[[ DATA FOR THIS EXERCISE, beginning ]]
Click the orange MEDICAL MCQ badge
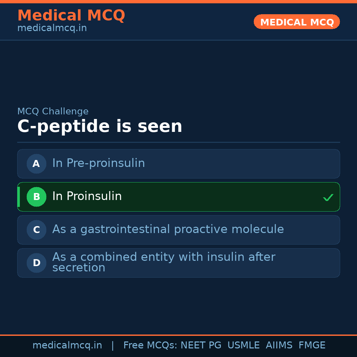 coord(297,22)
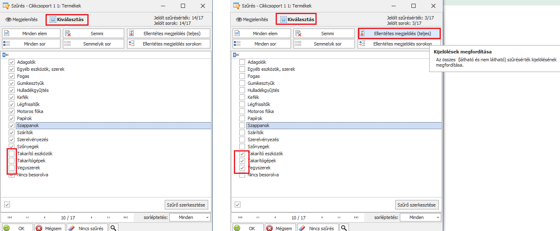Jump to first record in left window navigator
This screenshot has width=560, height=231.
tap(10, 217)
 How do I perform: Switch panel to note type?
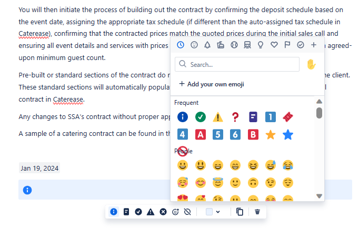pos(126,212)
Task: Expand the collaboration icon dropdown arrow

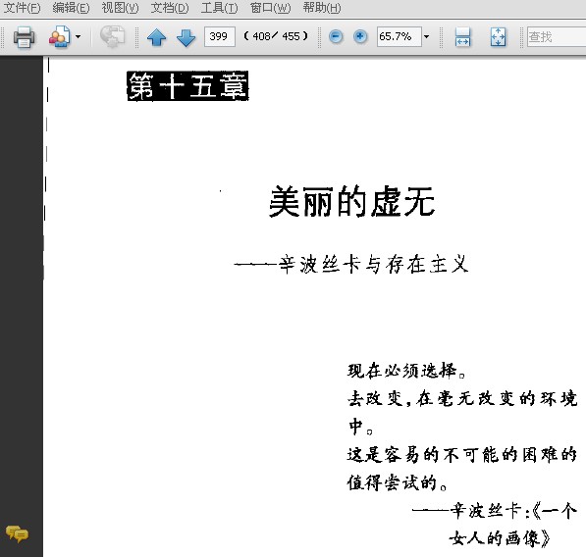Action: pyautogui.click(x=78, y=36)
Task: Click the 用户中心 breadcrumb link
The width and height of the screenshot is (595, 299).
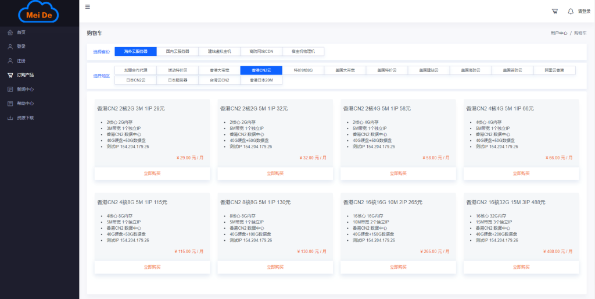Action: 558,33
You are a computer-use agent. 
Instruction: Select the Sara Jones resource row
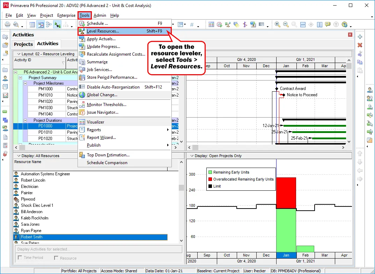click(30, 224)
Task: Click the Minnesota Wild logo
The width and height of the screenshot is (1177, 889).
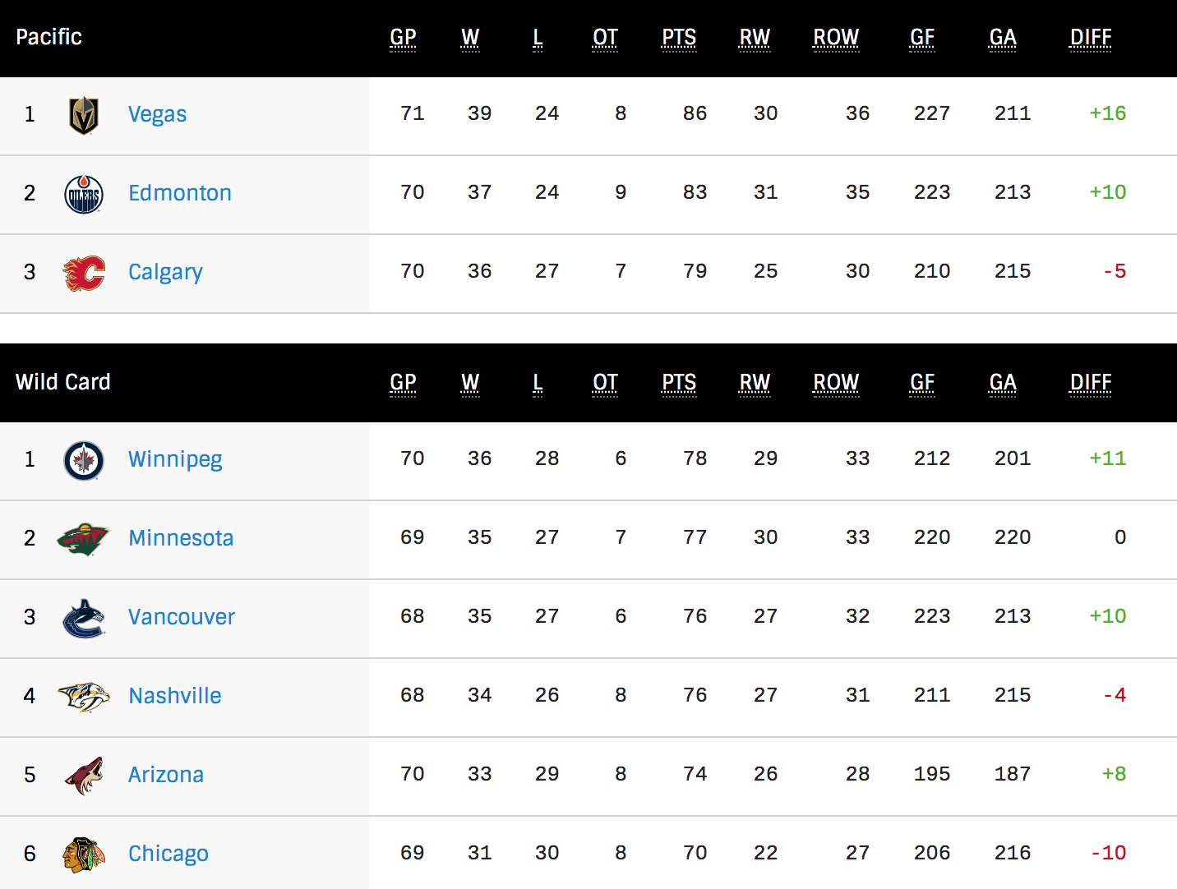Action: [83, 539]
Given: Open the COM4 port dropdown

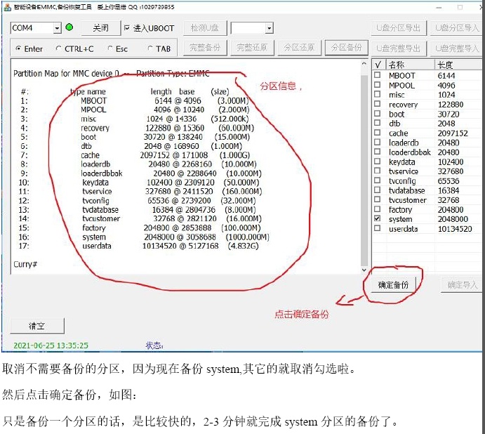Looking at the screenshot, I should pos(57,28).
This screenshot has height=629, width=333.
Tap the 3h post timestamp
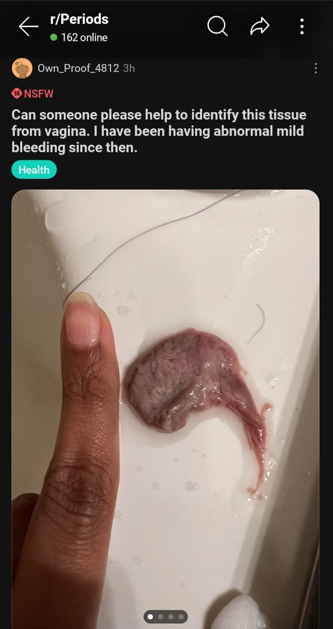(x=129, y=68)
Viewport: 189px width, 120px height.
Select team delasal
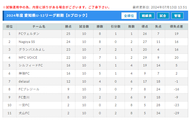click(24, 81)
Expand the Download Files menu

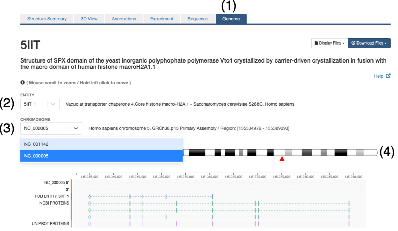click(369, 43)
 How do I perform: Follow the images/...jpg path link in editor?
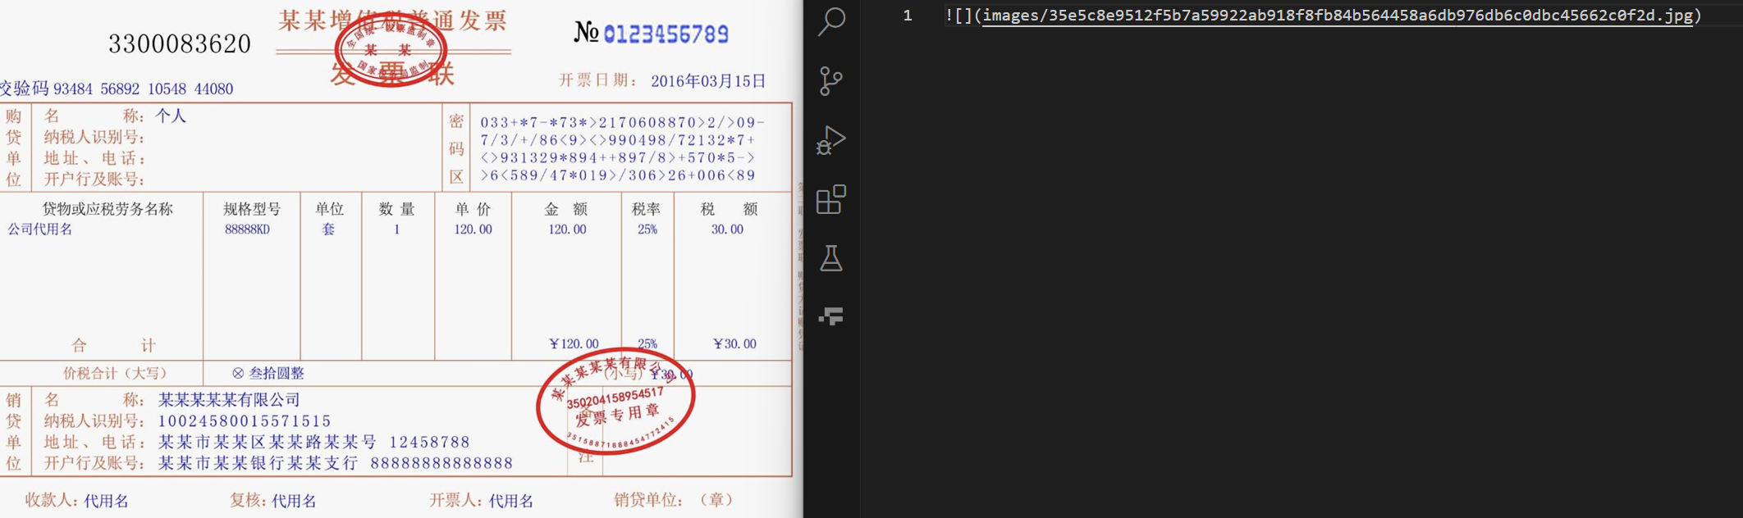coord(1337,16)
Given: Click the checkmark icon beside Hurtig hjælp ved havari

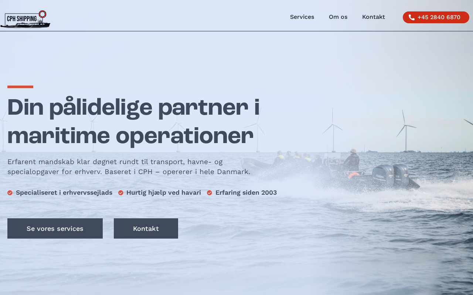Looking at the screenshot, I should click(121, 193).

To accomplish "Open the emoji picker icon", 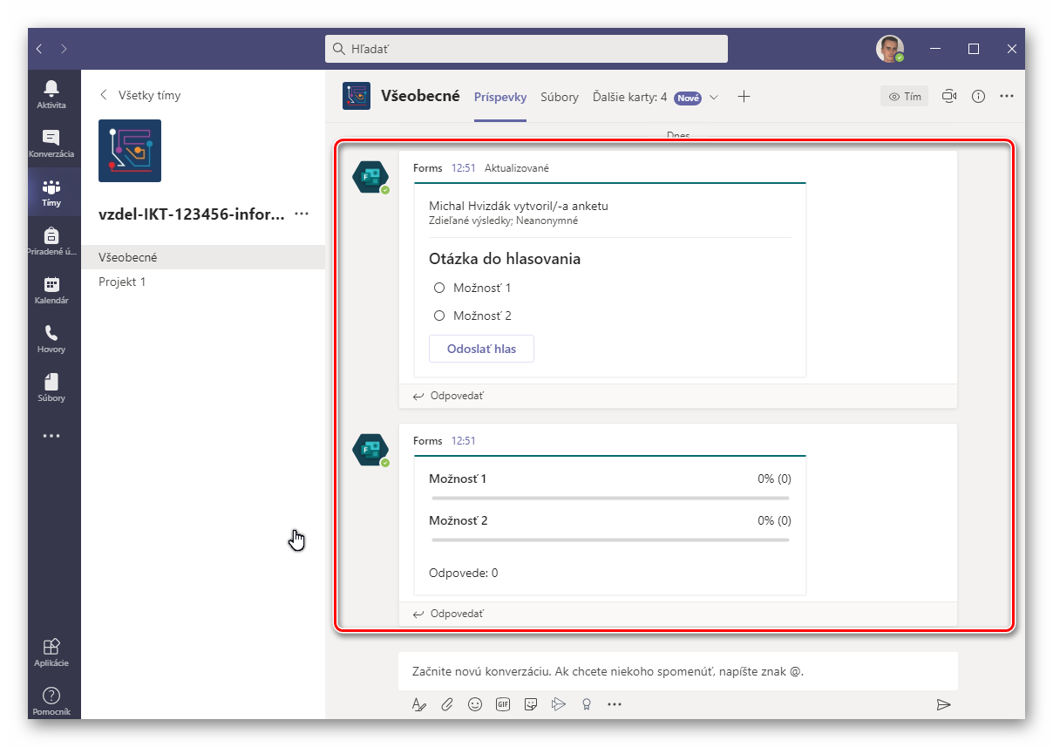I will click(x=474, y=704).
[[ DATA FOR THIS EXERCISE, end ]]
WHAT YOU SHOULD DO
What lines above run from the one with "Task: Click the Minnesota Wild logo" to the one with "Viewport: 189px width, 120px height."? Give them again exactly, ends included, and leave the pictures out.

SOLUTION TO THE PROBLEM
Task: Click the Minnesota Wild logo
The width and height of the screenshot is (1177, 889).
Action: [83, 539]
Given: Open the COM4 port dropdown

Looking at the screenshot, I should pos(57,28).
This screenshot has height=629, width=333.
Tap the 3h post timestamp
(x=129, y=68)
Viewport: 189px width, 120px height.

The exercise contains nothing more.